Le Gouvernement attend 11 milliards d'euros d'économies de la réforme des retraites et de celle de la politique familiale, qui ont d'ores et déjà été votées, ainsi que d'autres sources d'économies : un report de la revalorisation des prestations sociales, la poursuite du rétablissement de l'équilibre des régimes de retraite complémentaires, une diminution des dépenses d'assurance-chômage, la poursuite de la réforme de la politique familiale et des économies de fonctionnement dans les organismes de protection sociale.

L'effort sur les dépenses prévu par le projet de programme de stabilité devra impérativement être respecté. Calculé afin de ne pas hypothéquer la reprise, le montant des économies annoncées laisse peu de marge de manoeuvre. Faire moins compromettrait la capacité de la France à respecter ses engagements européens.

Des projections ont été réalisées à partir de deux scénarios : celui d'une croissance des dépenses en volume de 1,25 % entre 2014 et 2017, soit la moyenne constatée en 2012 et 2013 ; celui d'une croissance des dépenses de 0,75 %, soit une progression intermédiaire entre cette moyenne et l'objectif du Gouvernement. La trajectoire de l'effort en recettes est supposée inchangée. Ces projections montrent que le non-respect des objectifs d'évolution de la dépense publique dégraderait fortement la trajectoire : dans le premier scénario, le solde effectif s'établirait à - 3,8 % du PIB et la dette publique à 98 % du PIB, contre respectivement - 2,7 % du PIB et 95,3 % dans le deuxième scénario. Le solde structurel serait de - 2,6 % du PIB dans le premier scénario, contre - 1,5 % du PIB dans le deuxième. Lâcher sur les économies déséquilibrerait donc toute la trajectoire.
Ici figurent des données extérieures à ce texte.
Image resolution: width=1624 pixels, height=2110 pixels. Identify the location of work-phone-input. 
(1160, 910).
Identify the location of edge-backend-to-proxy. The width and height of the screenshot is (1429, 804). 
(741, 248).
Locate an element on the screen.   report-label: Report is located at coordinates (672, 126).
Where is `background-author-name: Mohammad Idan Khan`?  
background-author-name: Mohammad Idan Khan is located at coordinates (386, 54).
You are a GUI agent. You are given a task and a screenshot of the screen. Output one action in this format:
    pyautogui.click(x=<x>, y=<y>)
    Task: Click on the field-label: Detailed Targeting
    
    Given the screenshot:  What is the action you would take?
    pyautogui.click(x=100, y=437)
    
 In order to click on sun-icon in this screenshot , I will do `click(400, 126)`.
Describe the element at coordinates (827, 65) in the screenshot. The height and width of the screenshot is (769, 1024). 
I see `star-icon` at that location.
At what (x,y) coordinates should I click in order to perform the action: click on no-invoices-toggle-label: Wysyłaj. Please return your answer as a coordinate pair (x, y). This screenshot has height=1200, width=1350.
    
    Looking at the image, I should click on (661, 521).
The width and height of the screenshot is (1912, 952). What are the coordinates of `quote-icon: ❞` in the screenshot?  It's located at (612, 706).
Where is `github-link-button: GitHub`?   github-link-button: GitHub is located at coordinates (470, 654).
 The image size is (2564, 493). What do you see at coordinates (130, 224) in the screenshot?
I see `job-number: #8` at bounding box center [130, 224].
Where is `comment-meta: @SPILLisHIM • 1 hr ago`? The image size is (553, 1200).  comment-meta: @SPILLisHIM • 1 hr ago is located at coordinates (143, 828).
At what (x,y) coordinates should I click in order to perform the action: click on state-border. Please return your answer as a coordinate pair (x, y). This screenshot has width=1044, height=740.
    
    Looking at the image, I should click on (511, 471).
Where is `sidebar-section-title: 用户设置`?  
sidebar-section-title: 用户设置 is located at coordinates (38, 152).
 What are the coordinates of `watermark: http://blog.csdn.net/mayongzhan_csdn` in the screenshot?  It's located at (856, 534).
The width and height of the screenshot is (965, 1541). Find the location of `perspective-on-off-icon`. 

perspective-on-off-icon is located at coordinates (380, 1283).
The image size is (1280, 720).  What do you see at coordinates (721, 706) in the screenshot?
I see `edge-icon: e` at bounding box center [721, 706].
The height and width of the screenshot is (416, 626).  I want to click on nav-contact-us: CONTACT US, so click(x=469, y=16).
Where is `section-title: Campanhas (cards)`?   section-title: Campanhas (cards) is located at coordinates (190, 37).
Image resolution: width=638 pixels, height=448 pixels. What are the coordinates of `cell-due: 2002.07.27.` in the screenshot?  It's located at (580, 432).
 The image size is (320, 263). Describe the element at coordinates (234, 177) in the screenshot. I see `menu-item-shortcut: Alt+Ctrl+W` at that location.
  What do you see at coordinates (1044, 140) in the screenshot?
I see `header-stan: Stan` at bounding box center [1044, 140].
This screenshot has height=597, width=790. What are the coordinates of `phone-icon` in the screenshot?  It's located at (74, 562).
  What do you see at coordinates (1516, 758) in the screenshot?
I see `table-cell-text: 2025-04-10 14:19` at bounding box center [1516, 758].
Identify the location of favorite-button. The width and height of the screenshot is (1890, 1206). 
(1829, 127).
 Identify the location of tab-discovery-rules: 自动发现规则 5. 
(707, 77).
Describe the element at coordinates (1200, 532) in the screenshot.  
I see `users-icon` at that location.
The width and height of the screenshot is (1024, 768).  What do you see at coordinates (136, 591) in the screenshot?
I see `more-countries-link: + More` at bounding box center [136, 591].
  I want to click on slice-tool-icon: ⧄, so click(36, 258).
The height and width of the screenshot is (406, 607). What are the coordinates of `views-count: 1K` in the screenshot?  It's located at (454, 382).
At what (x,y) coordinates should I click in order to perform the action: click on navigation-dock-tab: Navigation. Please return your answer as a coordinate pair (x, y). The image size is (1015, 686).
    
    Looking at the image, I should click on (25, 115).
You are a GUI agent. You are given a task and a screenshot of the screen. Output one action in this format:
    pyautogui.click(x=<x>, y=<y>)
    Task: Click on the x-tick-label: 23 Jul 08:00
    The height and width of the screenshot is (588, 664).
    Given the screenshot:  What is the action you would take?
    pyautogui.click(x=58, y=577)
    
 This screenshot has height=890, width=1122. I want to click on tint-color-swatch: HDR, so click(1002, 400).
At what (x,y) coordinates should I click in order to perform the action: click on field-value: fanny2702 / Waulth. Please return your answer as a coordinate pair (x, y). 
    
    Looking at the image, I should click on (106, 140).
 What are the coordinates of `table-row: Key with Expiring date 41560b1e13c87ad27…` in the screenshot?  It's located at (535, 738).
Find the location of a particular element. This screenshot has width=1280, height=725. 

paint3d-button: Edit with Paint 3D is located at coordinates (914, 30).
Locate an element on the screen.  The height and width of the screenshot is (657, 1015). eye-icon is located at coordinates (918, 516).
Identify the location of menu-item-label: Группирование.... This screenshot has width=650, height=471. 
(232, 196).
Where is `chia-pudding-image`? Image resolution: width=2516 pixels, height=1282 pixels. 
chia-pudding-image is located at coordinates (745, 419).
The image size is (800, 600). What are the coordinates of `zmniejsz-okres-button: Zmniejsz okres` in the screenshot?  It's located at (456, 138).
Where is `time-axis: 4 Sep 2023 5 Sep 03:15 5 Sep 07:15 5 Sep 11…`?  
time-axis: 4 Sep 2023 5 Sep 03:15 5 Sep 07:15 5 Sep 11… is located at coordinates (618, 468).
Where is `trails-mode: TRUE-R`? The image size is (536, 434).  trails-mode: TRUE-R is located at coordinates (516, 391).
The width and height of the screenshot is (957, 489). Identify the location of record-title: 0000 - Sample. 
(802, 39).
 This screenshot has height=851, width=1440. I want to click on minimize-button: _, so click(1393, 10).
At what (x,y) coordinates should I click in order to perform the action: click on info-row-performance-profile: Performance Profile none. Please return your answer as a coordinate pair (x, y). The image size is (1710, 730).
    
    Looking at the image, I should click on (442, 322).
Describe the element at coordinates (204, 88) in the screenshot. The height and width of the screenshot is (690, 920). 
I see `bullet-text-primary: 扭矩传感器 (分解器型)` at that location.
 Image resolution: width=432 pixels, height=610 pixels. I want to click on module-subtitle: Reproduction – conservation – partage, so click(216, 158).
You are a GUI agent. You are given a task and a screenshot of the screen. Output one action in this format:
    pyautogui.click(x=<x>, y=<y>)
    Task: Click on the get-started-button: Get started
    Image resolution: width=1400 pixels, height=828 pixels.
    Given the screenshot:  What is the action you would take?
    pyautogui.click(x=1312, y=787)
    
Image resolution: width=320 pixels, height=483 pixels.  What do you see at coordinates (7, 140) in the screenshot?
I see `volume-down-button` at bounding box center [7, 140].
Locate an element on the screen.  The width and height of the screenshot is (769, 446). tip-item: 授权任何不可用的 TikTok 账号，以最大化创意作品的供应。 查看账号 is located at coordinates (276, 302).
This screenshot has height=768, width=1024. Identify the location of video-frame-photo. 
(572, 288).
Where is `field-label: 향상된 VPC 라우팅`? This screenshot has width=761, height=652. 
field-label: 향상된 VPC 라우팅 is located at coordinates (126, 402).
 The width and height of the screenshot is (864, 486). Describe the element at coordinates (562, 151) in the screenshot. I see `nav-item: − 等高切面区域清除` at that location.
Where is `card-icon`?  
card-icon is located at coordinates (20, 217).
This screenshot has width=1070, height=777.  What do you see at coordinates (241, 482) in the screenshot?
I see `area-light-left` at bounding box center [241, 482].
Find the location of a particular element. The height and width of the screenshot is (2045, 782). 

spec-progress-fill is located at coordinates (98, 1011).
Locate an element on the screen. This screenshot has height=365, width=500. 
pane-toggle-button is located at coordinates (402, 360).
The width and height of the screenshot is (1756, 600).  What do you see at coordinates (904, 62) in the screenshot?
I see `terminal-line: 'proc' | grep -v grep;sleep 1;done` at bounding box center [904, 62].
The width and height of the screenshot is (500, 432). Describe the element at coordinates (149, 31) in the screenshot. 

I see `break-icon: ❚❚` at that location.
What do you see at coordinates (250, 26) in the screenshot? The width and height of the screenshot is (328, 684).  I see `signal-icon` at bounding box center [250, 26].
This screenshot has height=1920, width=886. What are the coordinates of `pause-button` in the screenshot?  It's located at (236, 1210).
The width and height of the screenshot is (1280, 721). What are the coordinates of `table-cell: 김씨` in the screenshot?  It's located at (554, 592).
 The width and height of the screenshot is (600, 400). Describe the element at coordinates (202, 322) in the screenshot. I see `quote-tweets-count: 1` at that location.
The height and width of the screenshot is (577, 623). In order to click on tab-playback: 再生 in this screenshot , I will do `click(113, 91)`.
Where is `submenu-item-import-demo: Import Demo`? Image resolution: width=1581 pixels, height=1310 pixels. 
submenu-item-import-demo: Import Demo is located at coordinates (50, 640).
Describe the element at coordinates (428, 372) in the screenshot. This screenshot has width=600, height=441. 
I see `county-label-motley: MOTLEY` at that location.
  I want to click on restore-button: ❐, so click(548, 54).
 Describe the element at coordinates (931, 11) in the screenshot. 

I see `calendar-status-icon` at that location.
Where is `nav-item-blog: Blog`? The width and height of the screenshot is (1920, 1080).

Le taux de prélèvements obligatoires va diminuer à compter de 2015 pour revenir à 45,3 % du PIB en 2017, soit 0,6 point en deçà de l'objectif initialement retenu dans le cadre de la loi de programmation des finances publiques. Le président de la République a demandé au Gouvernement que cet engagement fort soit concrétisé. La baisse du taux des prélèvements obligatoires entre 2015 et 2017 traduirait les effets du Pacte de responsabilité et de solidarité, poursuivant la réduction du coût du travail engagée avec le CICE. Ce Pacte s'appuie sur plusieurs piliers : la poursuite de l'allègement du coût du travail, pour 10 milliards d'euros ; la modernisation de la fiscalité des entreprises, avec une suppression progressive de la contribution sociale de solidarité des sociétés (C3S) et une baisse de l'imposition des bénéfices des sociétés, pour 11 milliards d'euros ; des mesures de solidarité pour les ménages modestes, à hauteur de 5 milliards d'euros.

Selon Eurostat, le déficit effectif de la zone euro serait revenu à 3 % du PIB en 2013. Cela engage la France à persévérer dans ses efforts. Elle figure en effet parmi les dix États de la zone euro ayant un déficit effectif supérieur à 3 %, et son niveau de dette publique est légèrement supérieur à la moyenne. Pour autant, la France a réalisé un effort substantiel d'ajustement de ses finances publiques. Entre 2010 et 2013, le déficit effectif a été réduit de 2,7 points du PIB ; c'est moins, certes, que l'Allemagne, qui a bénéficié d'une conjoncture économique plus favorable, mais plus que l'Italie, l'Espagne et les Pays-Bas. Son déficit structurel a diminué de 2,9 points de PIB, ce qui est proche de l'ajustement structurel réalisé par l'Allemagne, l'Italie, l'Espagne, et sensiblement supérieur à celui réalisé par les Pays-Bas. Enfin, si la dette publique a progressé de 10,8 points de PIB entre 2010 et 2013, seule l'Allemagne a fait reculer son ratio d'endettement au cours de la période. Malgré ce petit retard, notre situation est loin d'être calamiteuse. Le programme d'efforts que le Gouvernement nous propose vise à retrouver une trajectoire vertueuse.